1.3 million misdiagnosed breast cancer in US

1.3 million misdiagnosed breast cancer in US

WASHINGTON - Agence France-Presse

Because of routine mammograms, more than a million US women have received unnecessary treatment. REUTERS photo

More than a million American women have received unnecessary and invasive cancer treatments over the last 30 years, thanks to routine mammograms that detected harmless tumors, scientists said Nov. 22.

The results throw new doubt over the effectiveness of an already controversial cancer screening tool that is aimed at detecting tumors before they spread. To reach the one million figure, researchers compared the number of breast cancer cases detected at early and late stages among women over 40 between 1976 and 2008.
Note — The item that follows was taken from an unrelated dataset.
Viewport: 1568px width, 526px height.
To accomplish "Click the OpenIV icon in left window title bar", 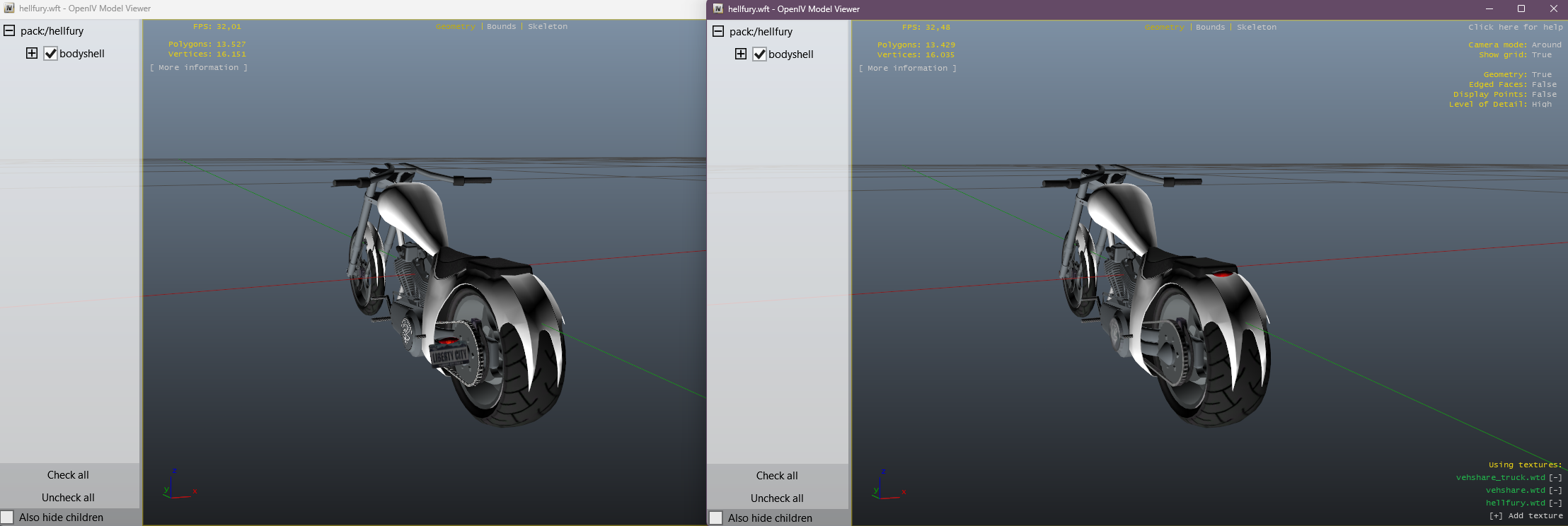I will [x=9, y=8].
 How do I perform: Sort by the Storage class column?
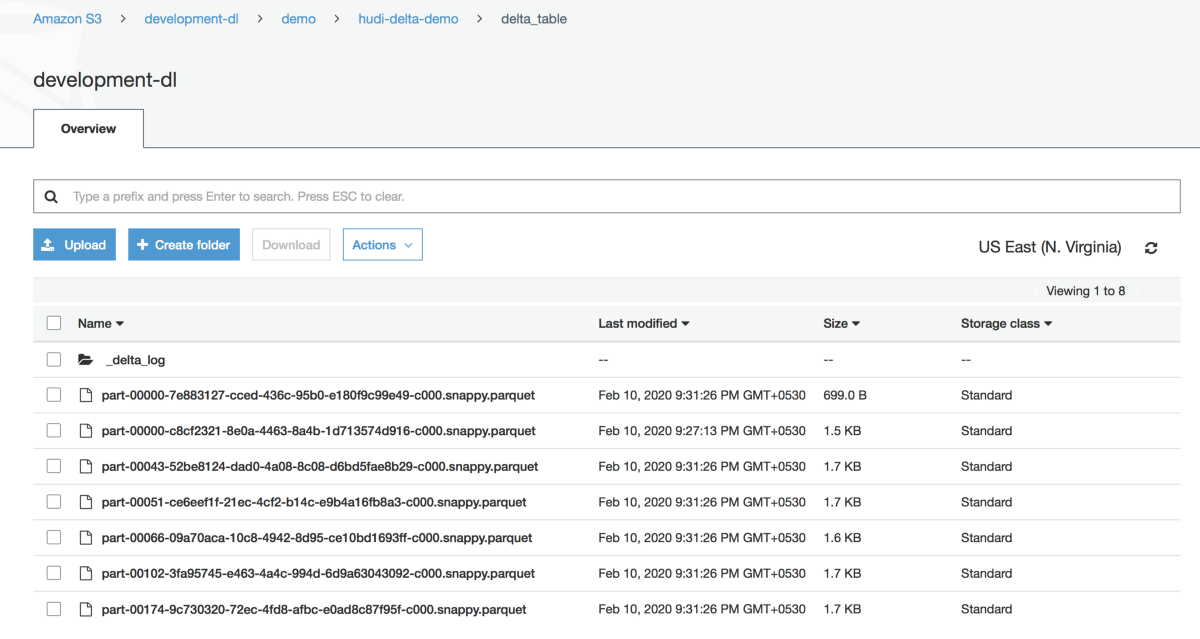[x=1006, y=323]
Their analysis showed that, since mammograms became standard in the U.S., the number of early-stage breast cancers detected has doubled in recent years, doctors found tumors in 234 women out of 100,000. But in that same period, the rate of women diagnosed with late-stage breast cancer has dropped just eight percent from 102 to 94 cases out of 100,000.

“We estimated that breast cancer was overdiagnosed, i.e., tumors were detected on screening that would never have led to clinical symptoms in 1.3 million U.S. women in the past 30 years,” authors Gilbert Welch and Archie Bleyer wrote in a study.